令和3年医療施設調査(厚生労働省)によると現在、全国では、104,292軒の医科クリニックと67,899軒の歯科クリニックがあります。

今回は、クリニックの新規開業の開業場所の決定について考察してみます。

今の時代、WEB環境が大きく変わり物理的な距離は関係なくなっているネットビジネスも出ていますが、リアルの世界で事業の成功に業種を問わず、立地条件は大きな要素のひとつです。

 クリニックの新規開業の形態として、 建築面から、①戸建て、②ビル診療(テナント)の二つに分類できます。この選択は、診療科目や都市部か地方かによりも変わりますが多くの場合、投資できる資金から決定されることになります。

 たとえば整形外科、リハビリテーション科を標ぼうするクリニックでは、リハビリ機器が多く診療報酬上の施設基準の面からも広い面積を必要とすることがあります。この場合、ビル診療所として大きな面積の建築物件が開業時期にあるかということから戸建ての整形外科クリニックが多いように思います。

 一方、最近増えている心療内科(いわゆるメンタルクリニック)では、他の科目に比べ面積が狭くても開業が可能です。またロケーションからみても都市部で駅前やビジネス街に多くあります。この場合の場所は、土地も高く、あらたに戸建てを建築できる場所も少なく、その結果ビル診療が多い傾向があります。

 また駅前、ビジネス街は昼間人口が多く美容外科や大手医療法人の分院(サテライトクリニック)や特徴ある専門外来クリニックなども存在しています。

 診療科目で一番多い内科では、専門分野によりレントゲン装置の有無により建築面積が異なります。この場合に建築的には戸建て、テナントビルの両方があります。

 内科で開業候補地を見てみますと、開業前では、目立つメイン道路に面した場所、出身地、現在の勤務病院の付近など希望されますが、そこにはすでにクリニックが現存しているケースが多く、あらたな開業候補地がなかなか見つからないという現実があります。

スクリーンショットのグラウンディングデータ:
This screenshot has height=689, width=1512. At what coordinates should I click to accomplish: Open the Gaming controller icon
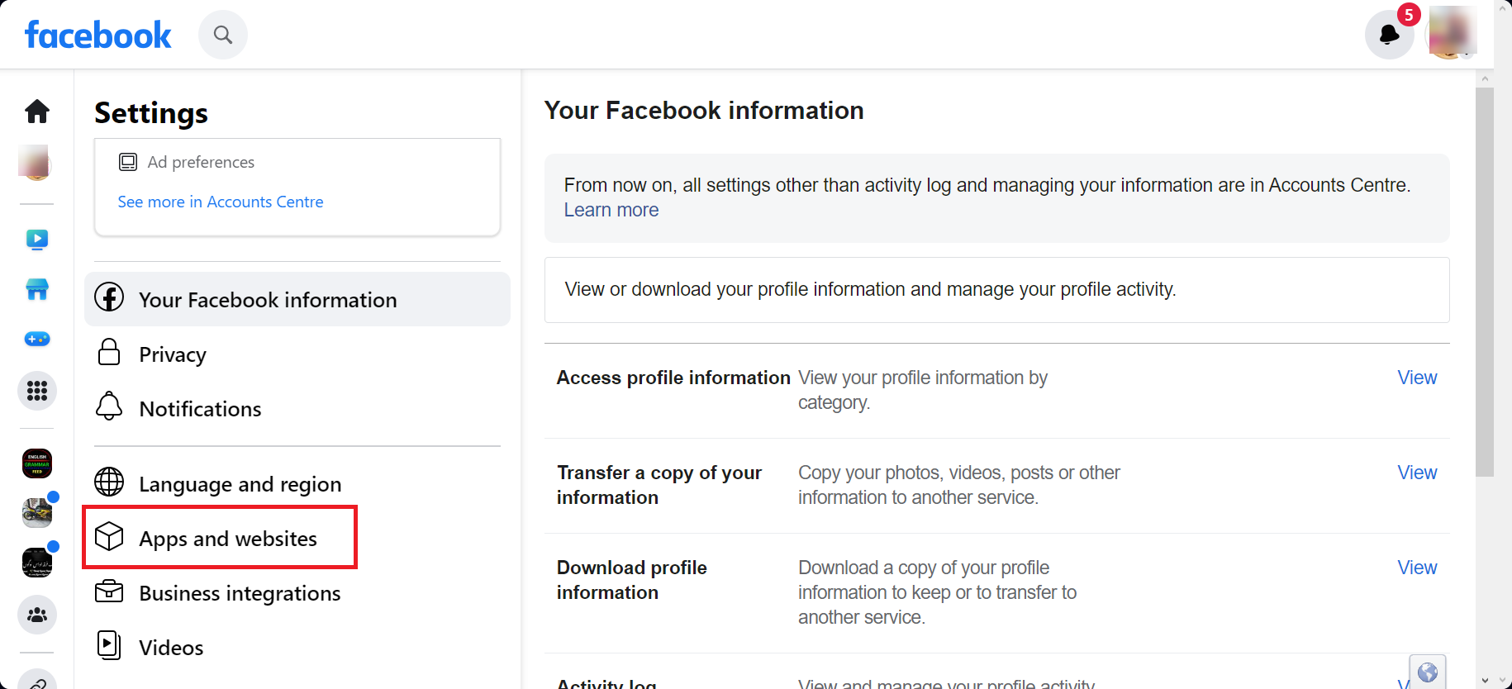(37, 339)
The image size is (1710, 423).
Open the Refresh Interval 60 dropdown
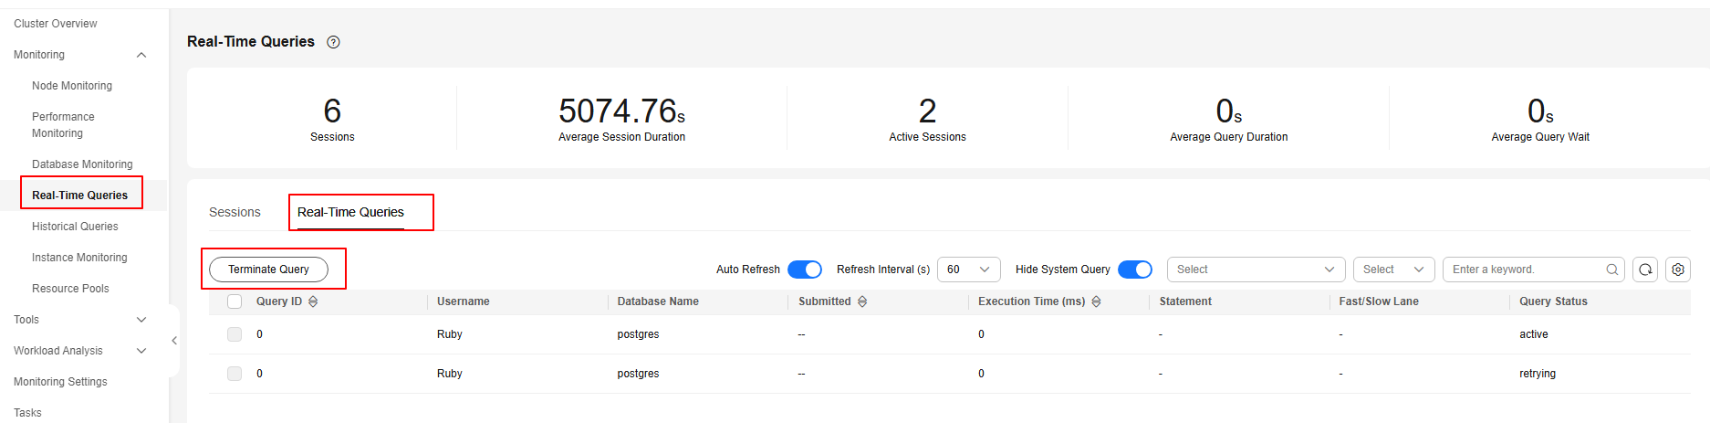tap(969, 270)
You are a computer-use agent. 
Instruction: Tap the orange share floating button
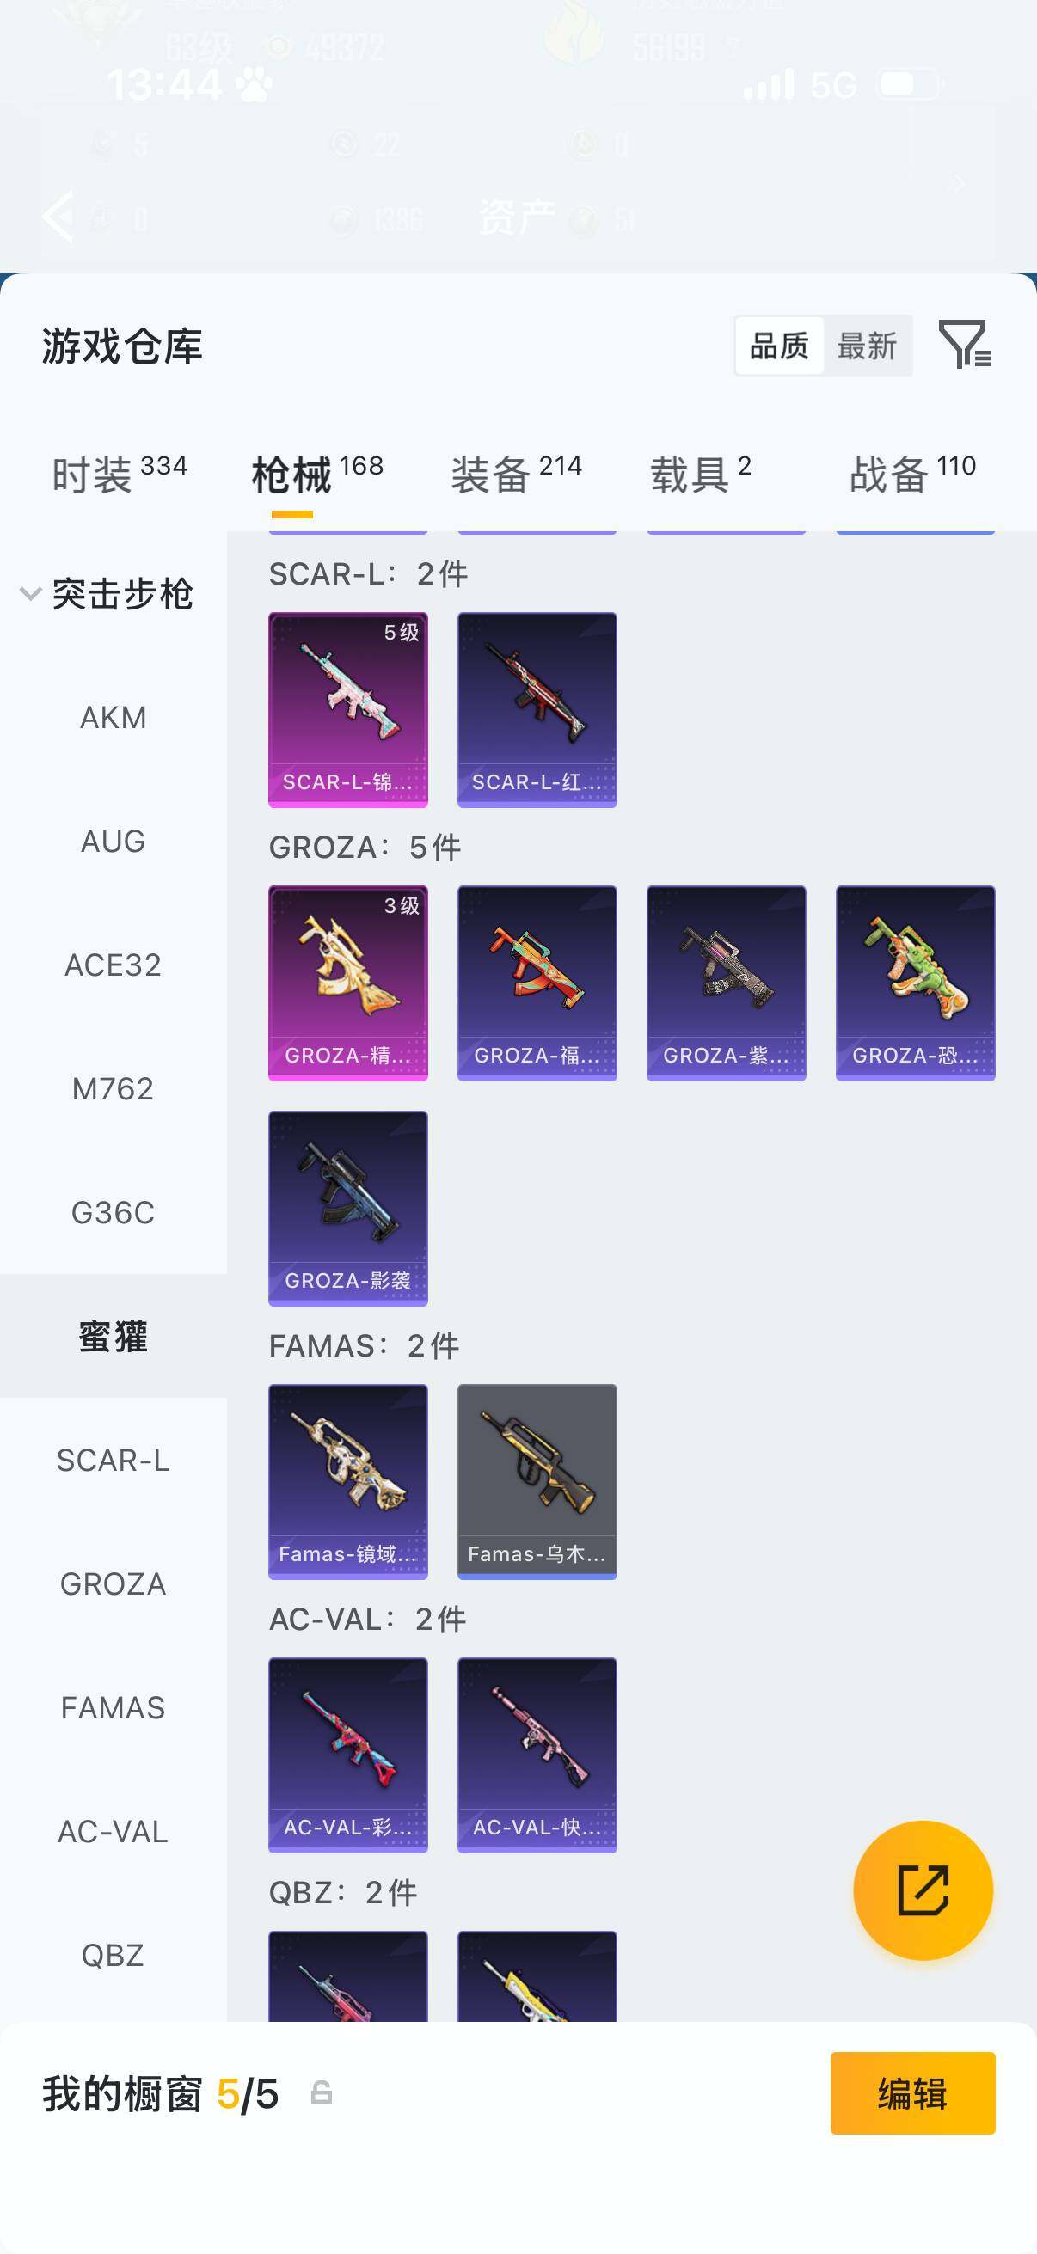click(922, 1891)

課題 1:
クリニック開業の立地に関する文章を、二文で要約せよ。
課題 2:
クリニック開業の立地に関する文章を、最後の文の後から書き継げ。

解答結果 1:
クリニックの新規開業は建築面から戸建てとビル診療(テナント)の二つに分けられ、どちらを選ぶかは多くの場合、投資できる資金で決まる。必要な面積や立地は診療科目で異なり、整形外科では戸建てが、都市部の心療内科ではビル診療が多い傾向にある一方、内科では希望する場所にすでにクリニックがあることが多く、新たな候補地がなかなか見つからない。

解答結果 2:
 また建物以外に駐車場の確保も含めて開業地を探すことも忘れてはなりません。

都市部(ビジネス街)では、公共交通機関が近隣にあれば駐車場なしの医療機関、またはコインパーキング等の駐車代を一部負担されている医療機関もあります。

 

 では開業されている医師の方々は、どのように開業地を決定されたのでしょうか。

何らかの理由で候補地がみつかると、推計患者数を算出する「診療圏調査」を参考にされて、その他の条件を加味して決定されています。

 なかには、開業地を探し出して経過年数がかかっておられる医師の方もおられます。

そのような医師の方は、不動産案件が出てくると、即時に診療圏調査をして、その結果の推計患者数に着目し、現地を見ることもなく次々と渡り歩いている方。

 その逆に、不動産がでてきてから検討時間が長すぎ、案件が他の方に決定された。

というタイミングを逃してしまっているケースも散見いたします。

冒頭でも記載したように、既存クリニックがあるなかでの開業なので、条件の良いところにはクリニックがあるもの。と割り切っていただき診療圏調査の結果をうのみにせず、不動産案件ができてきたらここで開業するにはどのようにすればよいかを一考してください。

そしてご自身の足で現地付近を歩いてみてください。

 また不動産は一つしか無い物 タイミングを逃すとほかの方(医師とは限らず)に取られてしまう。ということにならないように、資金面やどのような開業をしたいかを前もってラフプランを策定しつつ不動産情報を集めてみてはいかがでしょうか。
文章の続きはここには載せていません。